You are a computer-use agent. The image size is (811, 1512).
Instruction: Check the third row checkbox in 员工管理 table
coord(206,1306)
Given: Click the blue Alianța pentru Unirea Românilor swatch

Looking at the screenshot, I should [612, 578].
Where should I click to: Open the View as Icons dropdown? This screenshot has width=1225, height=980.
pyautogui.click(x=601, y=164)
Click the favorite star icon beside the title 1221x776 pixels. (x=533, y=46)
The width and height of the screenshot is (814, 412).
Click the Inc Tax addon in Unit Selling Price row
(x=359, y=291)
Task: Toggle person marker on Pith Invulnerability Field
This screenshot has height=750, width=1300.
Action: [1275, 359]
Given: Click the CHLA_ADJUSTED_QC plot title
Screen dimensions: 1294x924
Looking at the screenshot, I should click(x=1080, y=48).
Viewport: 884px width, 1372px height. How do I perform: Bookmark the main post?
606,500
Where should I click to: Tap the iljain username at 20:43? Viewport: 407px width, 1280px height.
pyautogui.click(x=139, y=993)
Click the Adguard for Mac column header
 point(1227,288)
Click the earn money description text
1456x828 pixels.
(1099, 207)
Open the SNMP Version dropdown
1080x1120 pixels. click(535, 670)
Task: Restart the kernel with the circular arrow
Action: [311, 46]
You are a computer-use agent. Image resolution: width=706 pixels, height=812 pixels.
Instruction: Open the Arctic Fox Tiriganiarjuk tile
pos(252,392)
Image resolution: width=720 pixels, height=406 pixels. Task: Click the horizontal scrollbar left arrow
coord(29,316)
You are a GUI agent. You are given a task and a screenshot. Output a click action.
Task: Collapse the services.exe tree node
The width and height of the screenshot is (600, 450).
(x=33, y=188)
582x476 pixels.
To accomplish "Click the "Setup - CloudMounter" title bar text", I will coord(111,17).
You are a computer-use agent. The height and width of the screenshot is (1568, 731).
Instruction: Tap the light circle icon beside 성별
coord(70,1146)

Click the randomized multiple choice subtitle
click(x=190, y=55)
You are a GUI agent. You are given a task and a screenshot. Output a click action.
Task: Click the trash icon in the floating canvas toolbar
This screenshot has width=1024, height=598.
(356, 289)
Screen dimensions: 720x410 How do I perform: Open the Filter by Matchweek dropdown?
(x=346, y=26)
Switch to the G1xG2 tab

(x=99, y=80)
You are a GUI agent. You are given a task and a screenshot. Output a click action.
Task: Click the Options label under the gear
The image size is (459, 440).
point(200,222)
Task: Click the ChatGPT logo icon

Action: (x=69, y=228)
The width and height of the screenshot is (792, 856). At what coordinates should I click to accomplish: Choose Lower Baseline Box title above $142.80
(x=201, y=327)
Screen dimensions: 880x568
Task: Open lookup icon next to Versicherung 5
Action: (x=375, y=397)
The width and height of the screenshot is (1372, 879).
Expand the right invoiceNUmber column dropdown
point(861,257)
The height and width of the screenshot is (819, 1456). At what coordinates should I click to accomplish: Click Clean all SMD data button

━━━━━━━━

### REQUIRED WORK
Give back the records word for word. Start at the first line, end at the line containing "You are a computer-use agent. Image", and include both.

### ANSWER SECTION
You are a computer-use agent. The image size is (811, 1512).
Instruction: Check the third row checkbox in 员工管理 table
coord(206,1306)
Given: Click the blue Alianța pentru Unirea Românilor swatch

Looking at the screenshot, I should [612, 578].
Where should I click to: Open the View as Icons dropdown? This screenshot has width=1225, height=980.
pyautogui.click(x=601, y=164)
Click the favorite star icon beside the title 1221x776 pixels. (x=533, y=46)
The width and height of the screenshot is (814, 412).
Click the Inc Tax addon in Unit Selling Price row
(x=359, y=291)
Task: Toggle person marker on Pith Invulnerability Field
This screenshot has height=750, width=1300.
Action: [1275, 359]
Given: Click the CHLA_ADJUSTED_QC plot title
Screen dimensions: 1294x924
Looking at the screenshot, I should click(x=1080, y=48).
Viewport: 884px width, 1372px height. How do I perform: Bookmark the main post?
606,500
Where should I click to: Tap the iljain username at 20:43? Viewport: 407px width, 1280px height.
pyautogui.click(x=139, y=993)
Click the Adguard for Mac column header
 point(1227,288)
Click the earn money description text
1456x828 pixels.
(1099, 207)
Open the SNMP Version dropdown
1080x1120 pixels. click(535, 670)
Task: Restart the kernel with the circular arrow
Action: [311, 46]
You are a computer-use agent. Image resolution: width=706 pixels, height=812 pixels.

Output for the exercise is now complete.